05/03/2018
The first few months of 2018 have seen more significant fines handed down from the courts for health and safety matters. Here is a roundup of some of these decisions.
Tata Steel fined £1.4 million
This large fine followed the death of a young maintenance worker in 2010 at Tata Steel’s Scunthorpe works .[1]
Thomas Standerline, 26, was in an access cage examining a crane when another crane began to move, trapping and crushing him.
He died instantly.
The court heard there was only a 12cm clearance between the underside of the crane and the access cage. Prior to this fatal incident, the HSE had investigated two similar incidents at the Scunthorpe plant; however, the court heard that Tata ignored the “warning signs” and did not enforce its own safety procedures.
The company pleaded guilty to breaching section 2 and 3 of the Health and Safety at Work etc Act 1974 and was fined £1.4 million plus ordered to pay costs of £140,000.
Comment
Tata’s fine continues the trend of large financial penalties for health and safety breaches under the Sentencing Guidelines .
This is the latest of a number of large fines handed down to the company in the last two years. Tata was fined £930,000 in August 2017 when a significant amount of Benzole escaped from the Scunthorpe plant. And in July 2016, it was fined £1.98 million (reduced on appeal to £1.5 million) after two workers at its Corby manufacturing plant suffered hand injuries when working with machinery.

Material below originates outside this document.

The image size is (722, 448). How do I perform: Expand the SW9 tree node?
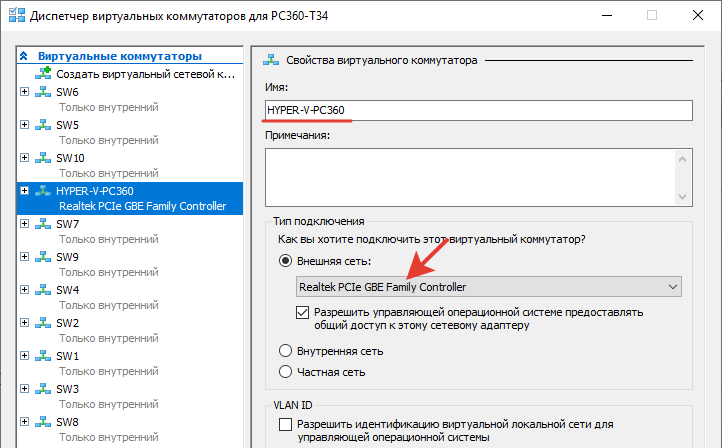point(24,257)
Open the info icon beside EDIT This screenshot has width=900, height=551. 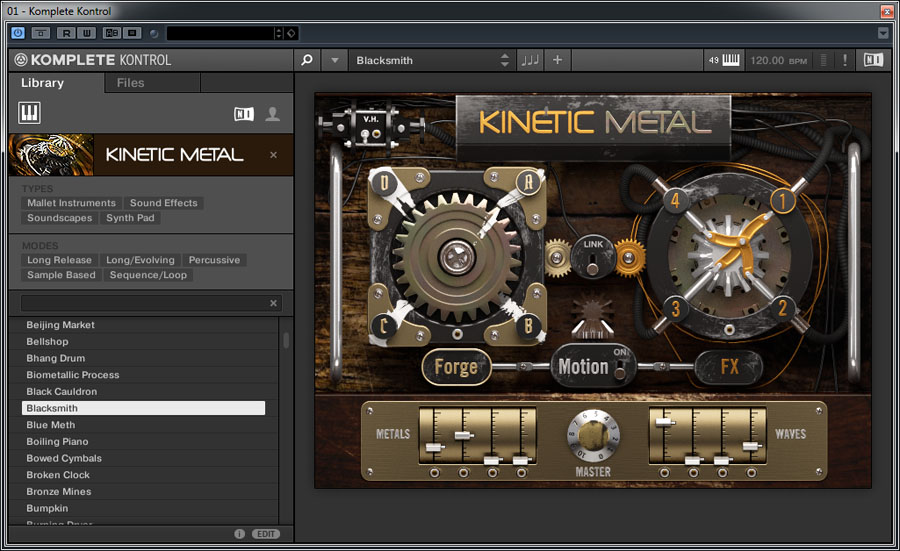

Martin-Baker Aircraft Ltd fined £1.1 million
The ejection seat manufacturer has been fined £1,1 million and agreed to pay HSE’s costs of £550,000 following its plea of guilty to breaching section 3(1) of the Health and Safety at Work etc Act 1974. The prosecution followed the death of Red Arrows pilot Flt Lt Sean Cunningham who was ejected from his jet while conducting pre-flight safety checks in November 2011.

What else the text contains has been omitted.